Ich fahre herum. Als ich sehe, wer in der geöffneten Tür steht, traue ich meinen Augen kaum. Das gibt's doch nicht!
Mir fallen fast die Augen auf den Kopf, doch ich versuche, mich schnellstmöglich wieder zu fangen. Auf keinen Fall will ich die beiden zu auffällig anstarren.
Schnell drehe ich mich wieder um und fixiere mit meinem Blick einen Punkt hinter dem Tresen.
Cool bleiben, Maddie. Das hier ist die Kölschbar, natürlich kommen ab und zu auch bekannte Gesichter hierher. Aber verdammt, nie im Leben hätte ich damit gerechnet, dass ich Felix hier wiedersehen würde!
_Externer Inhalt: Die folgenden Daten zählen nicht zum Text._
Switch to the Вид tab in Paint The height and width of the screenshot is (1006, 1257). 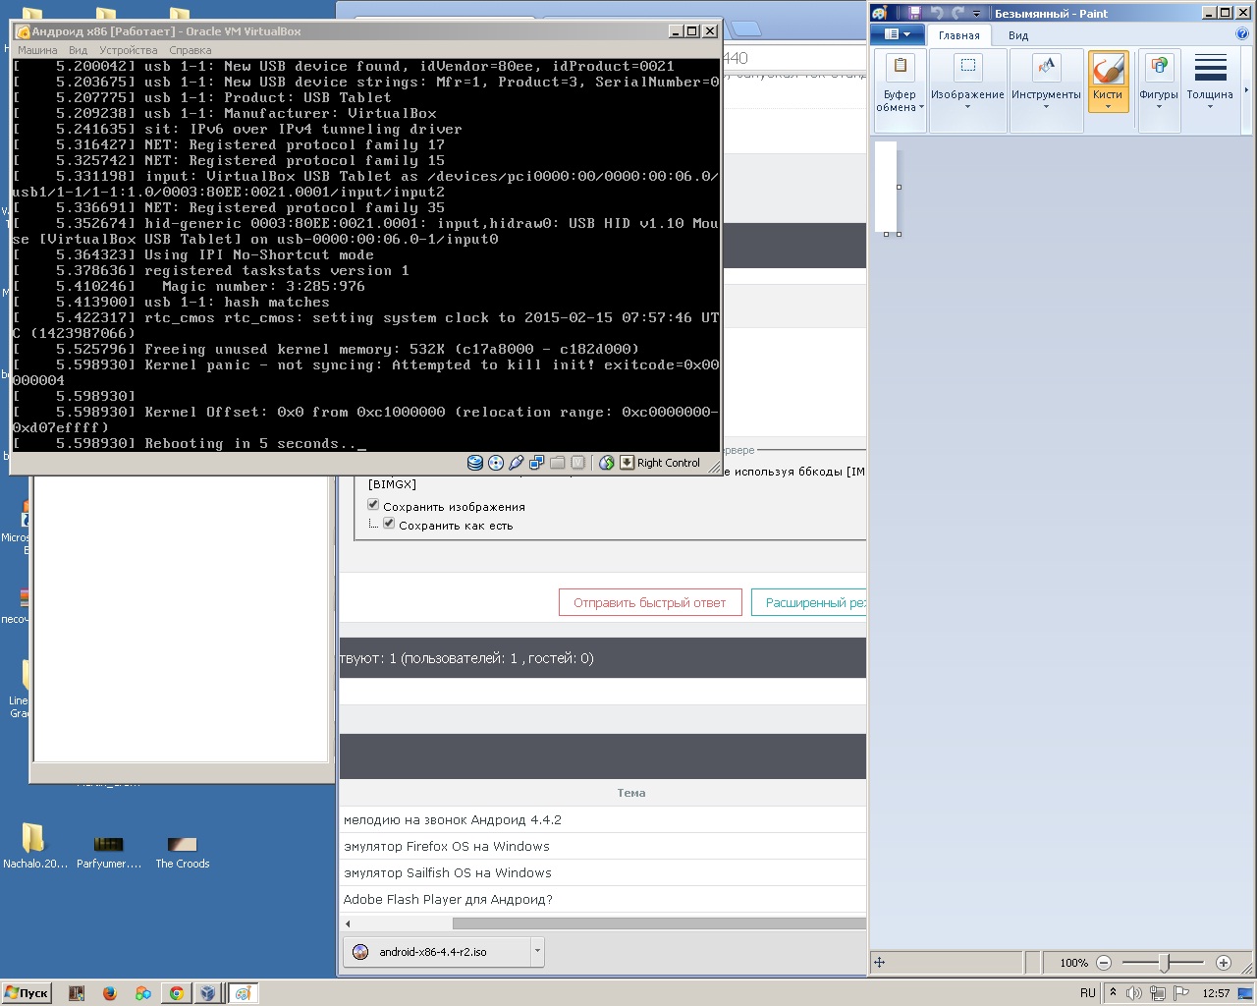tap(1018, 35)
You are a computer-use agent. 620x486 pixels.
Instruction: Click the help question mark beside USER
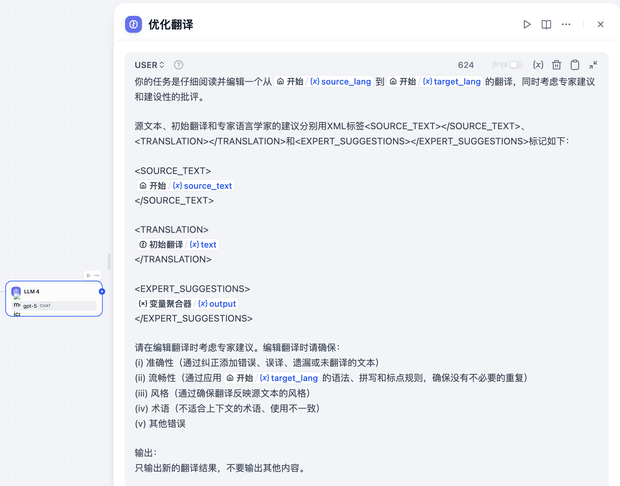click(x=179, y=65)
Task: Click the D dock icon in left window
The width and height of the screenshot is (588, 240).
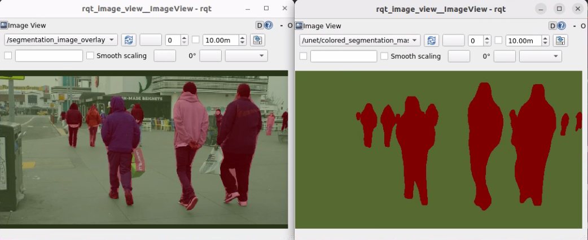Action: coord(260,25)
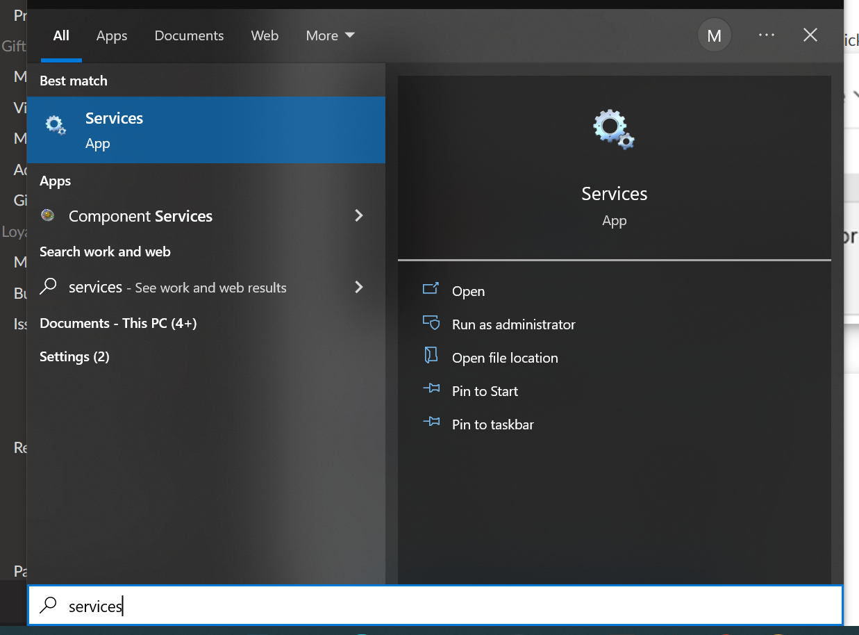Expand the services web results chevron
This screenshot has width=859, height=635.
[x=359, y=286]
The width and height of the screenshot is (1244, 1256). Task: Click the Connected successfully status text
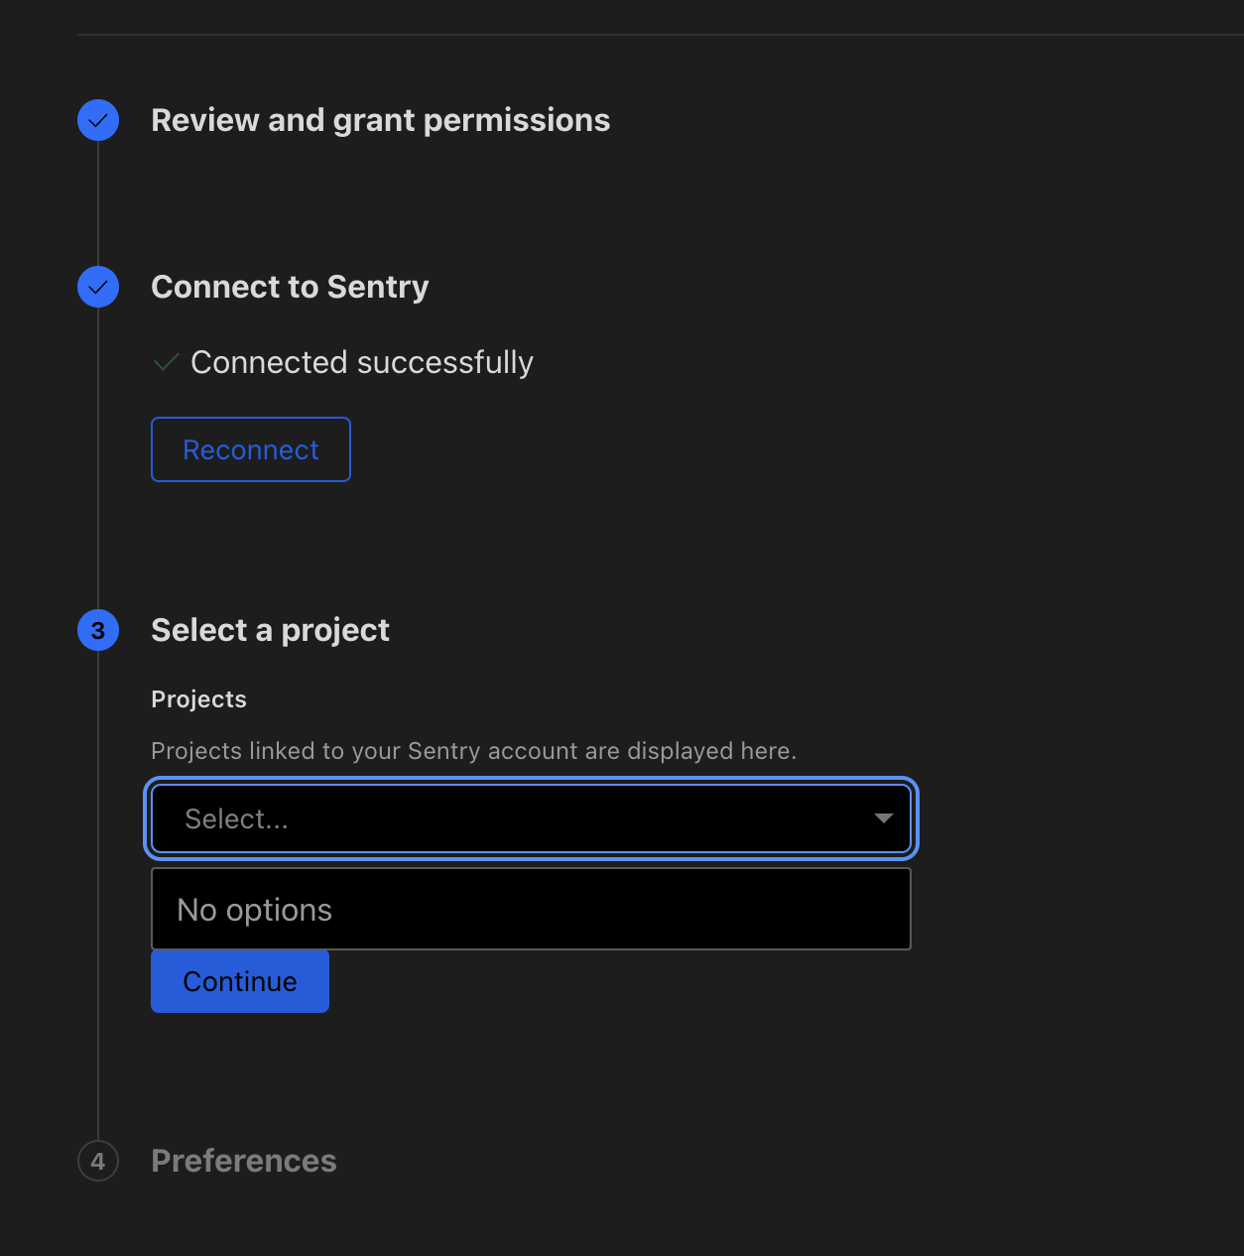tap(361, 362)
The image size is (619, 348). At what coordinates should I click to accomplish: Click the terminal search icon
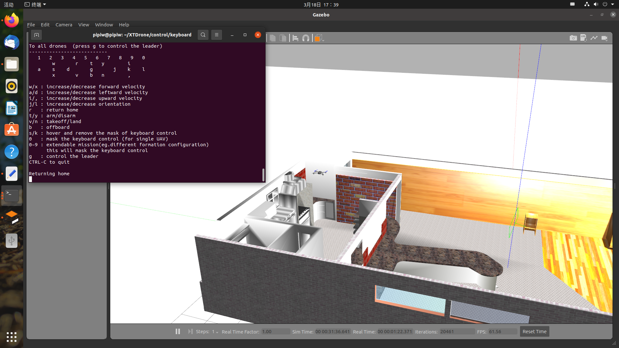203,35
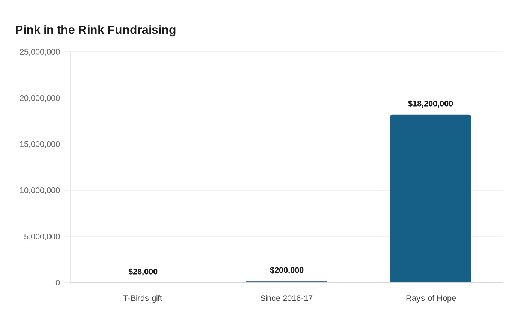Click the Rays of Hope axis label

pyautogui.click(x=431, y=298)
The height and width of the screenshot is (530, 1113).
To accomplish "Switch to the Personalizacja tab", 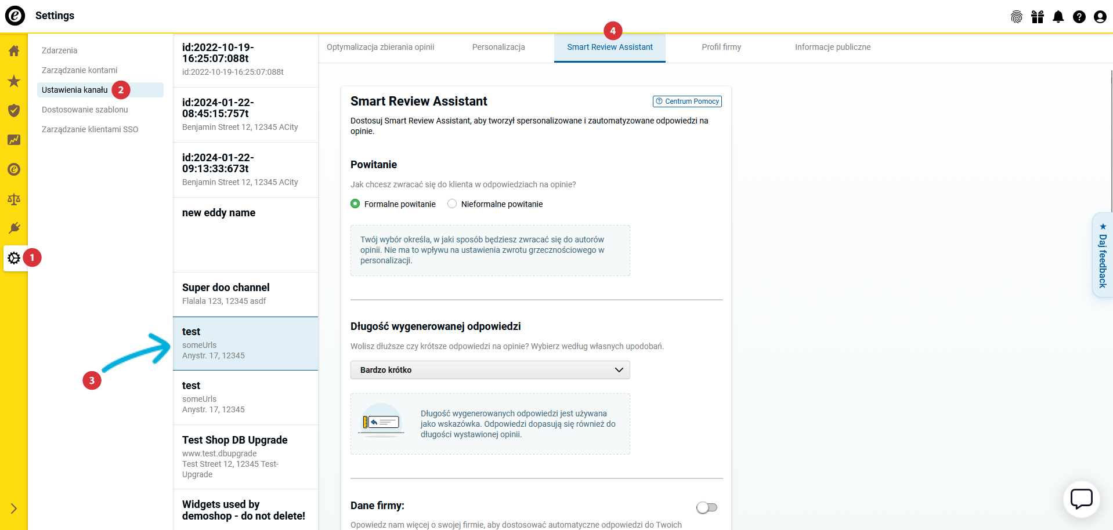I will [x=498, y=48].
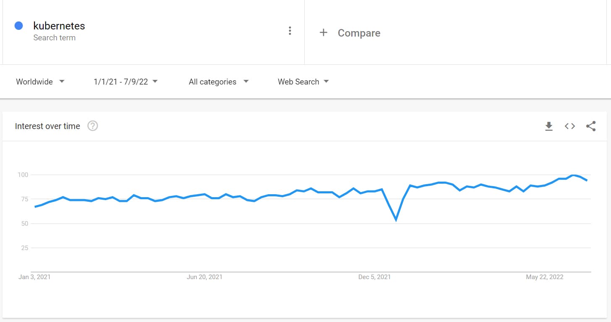Share the Interest over time chart
Screen dimensions: 611x322
(x=591, y=126)
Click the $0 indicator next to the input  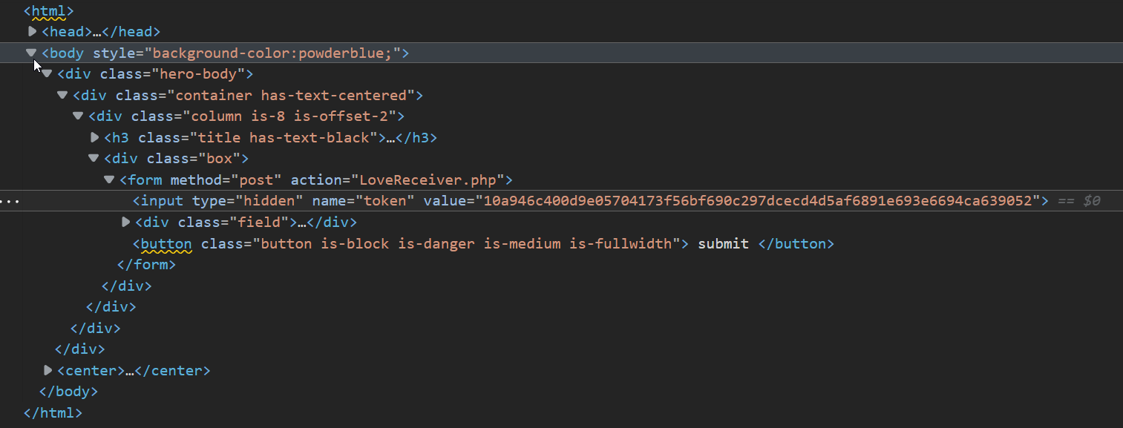tap(1093, 200)
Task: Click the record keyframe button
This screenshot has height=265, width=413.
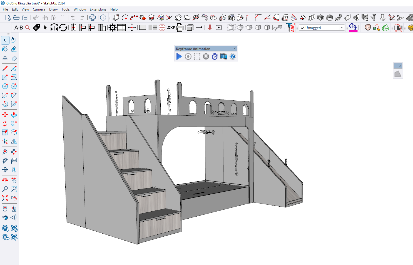Action: 188,57
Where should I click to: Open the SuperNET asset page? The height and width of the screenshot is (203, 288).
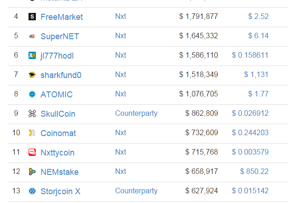click(x=60, y=36)
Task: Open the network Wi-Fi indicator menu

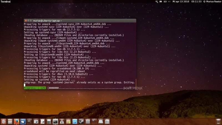Action: (157, 2)
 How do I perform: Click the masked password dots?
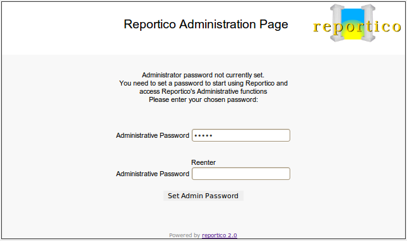(x=203, y=135)
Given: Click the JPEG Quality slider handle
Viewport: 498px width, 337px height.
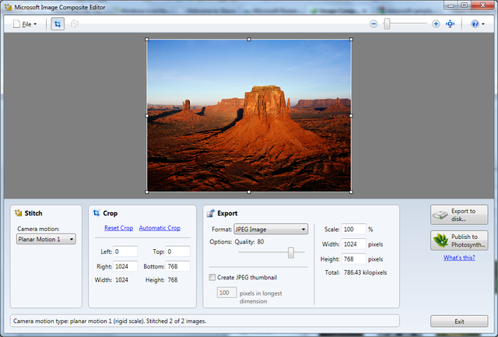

Wiedersehen. Mach dich nicht lächerlich.
Höchstwahrscheinlich erinnert er sich gar nicht mehr an mich. Die Show ist jetzt vier Wochen her und er sieht jeden Tag so viele Gesichter, dass es ein Ding der Unmöglichkeit ist, dass er noch weiß, wer ich bin.
Und selbst wenn, worüber willst du denn mit ihm reden, Maddie?! Er ist praktisch ein Fremder!Die Stimmen der beiden werden immer lauter, als sie näherkommen und plötzlich hinter mir vorbeilaufen. Als ich Felix' Stimme auf einmal klar und deutlich an meinem Ohr höre, bekomme ich eine Gänsehaut. Scheinbar hat Tommi ihn doch dazu überreden können, hier zu bleiben. Zu meinem Glück.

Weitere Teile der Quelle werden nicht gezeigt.